### TASK ITEM
Unless a line falls after the one with "Viewport: 644px width, 184px height.", retype it exactly from the records below; leave out all pictures.

Collected data entries
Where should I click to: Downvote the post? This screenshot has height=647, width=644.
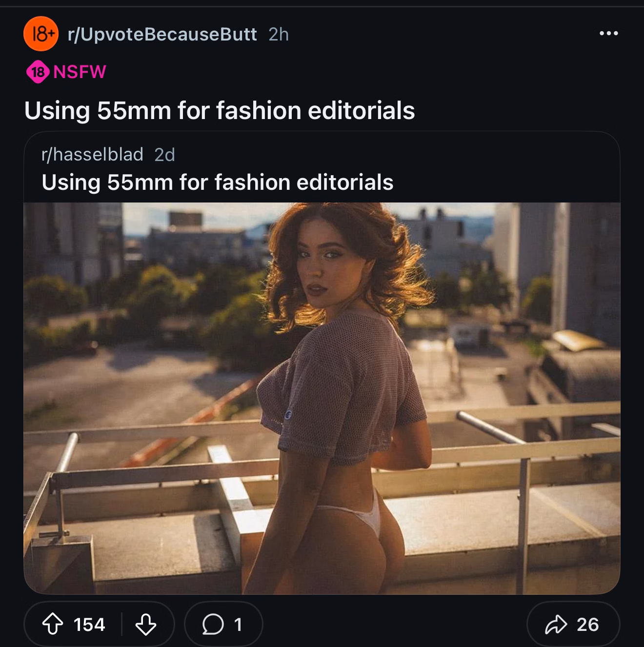point(145,624)
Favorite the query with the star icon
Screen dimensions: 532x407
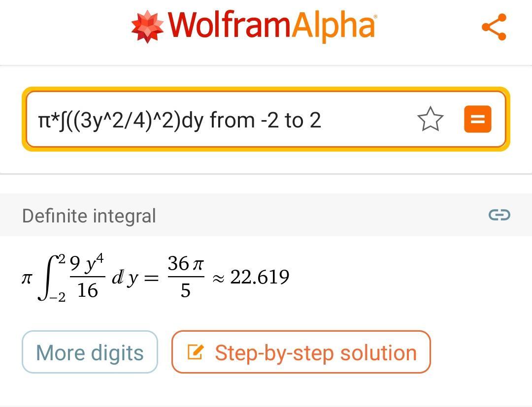click(430, 120)
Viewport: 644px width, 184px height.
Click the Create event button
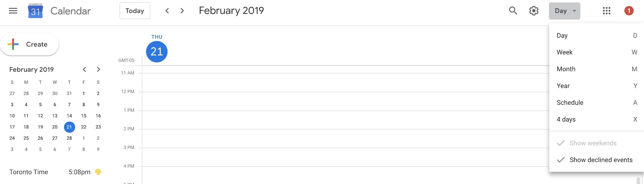30,44
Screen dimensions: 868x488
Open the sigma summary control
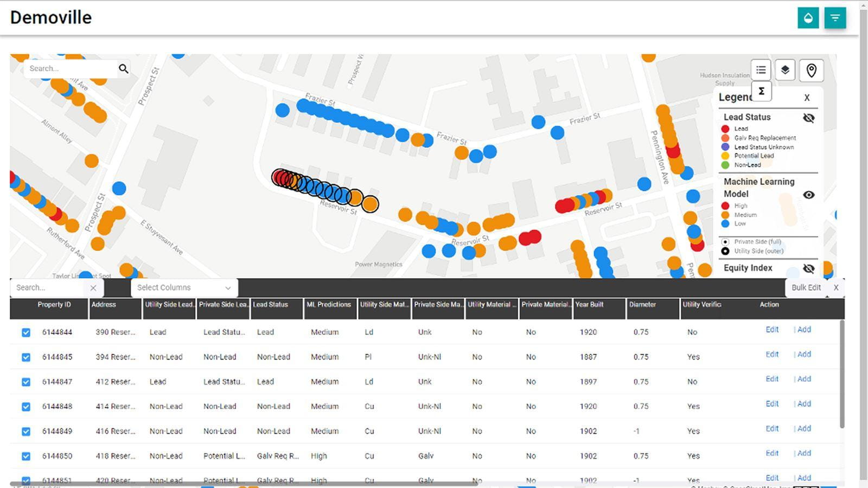pyautogui.click(x=761, y=91)
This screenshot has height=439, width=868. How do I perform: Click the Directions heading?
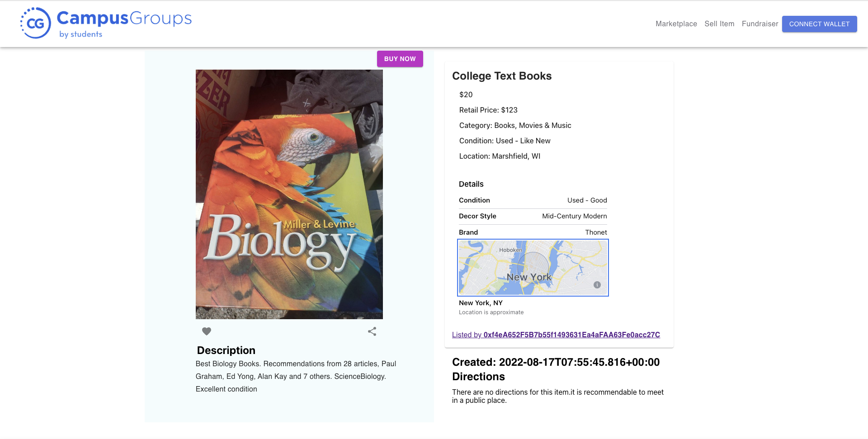tap(478, 377)
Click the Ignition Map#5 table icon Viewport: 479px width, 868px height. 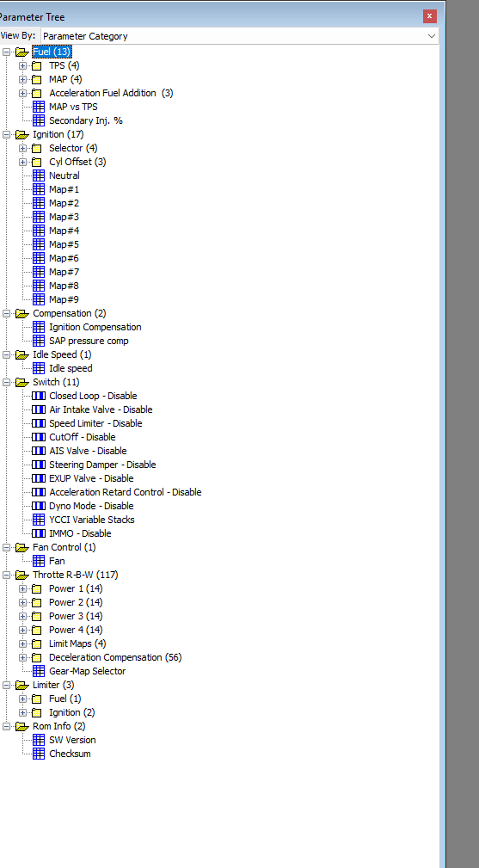[x=39, y=244]
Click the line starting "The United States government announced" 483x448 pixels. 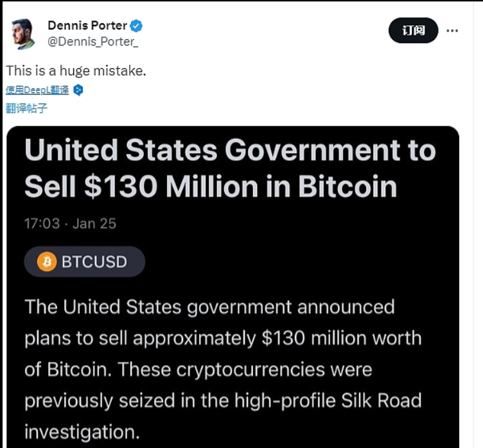point(209,307)
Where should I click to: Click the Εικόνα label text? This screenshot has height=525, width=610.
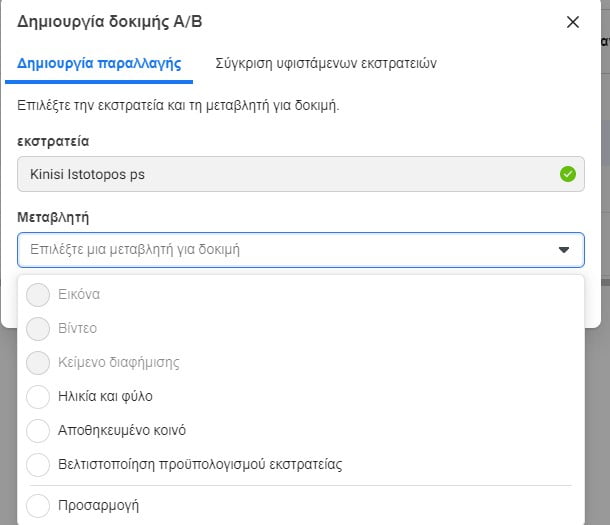79,295
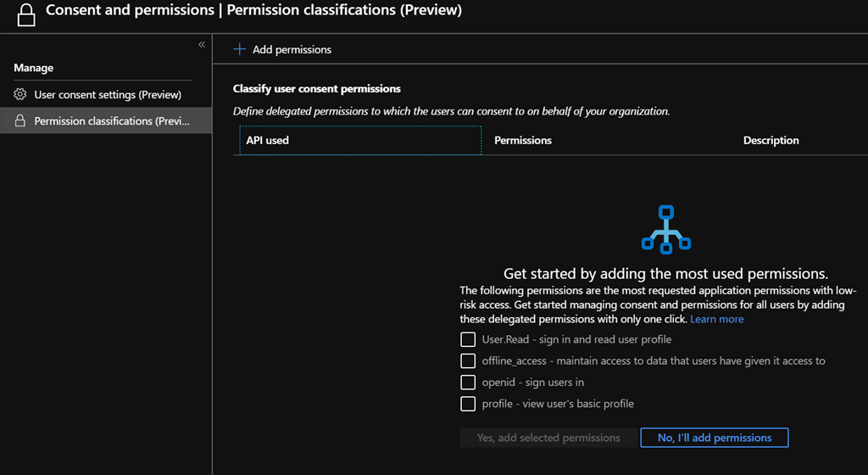Click the Permissions column header
The height and width of the screenshot is (475, 868).
pyautogui.click(x=523, y=141)
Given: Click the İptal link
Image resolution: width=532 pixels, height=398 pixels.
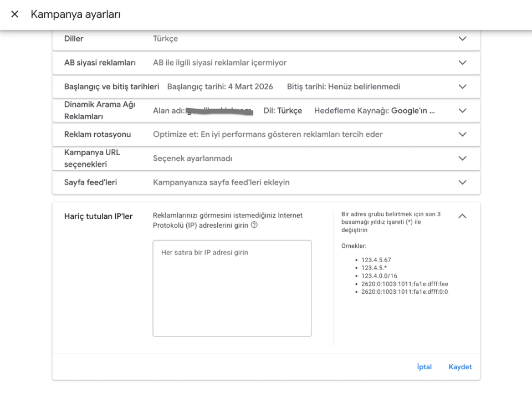Looking at the screenshot, I should (x=424, y=366).

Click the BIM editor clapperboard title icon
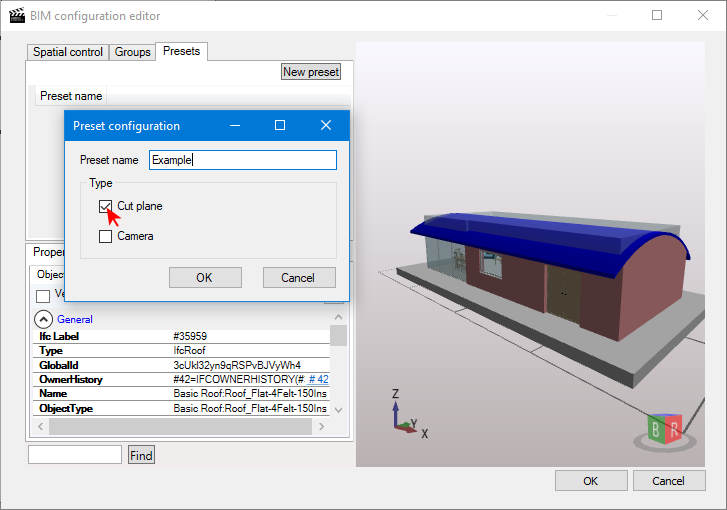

### SOLUTION TO THE EXERCISE
Where should I click to: Downvote the post? This screenshot has height=647, width=644.
point(145,624)
Favorite the query with the star icon
Screen dimensions: 532x407
click(430, 120)
Viewport: 644px width, 184px height.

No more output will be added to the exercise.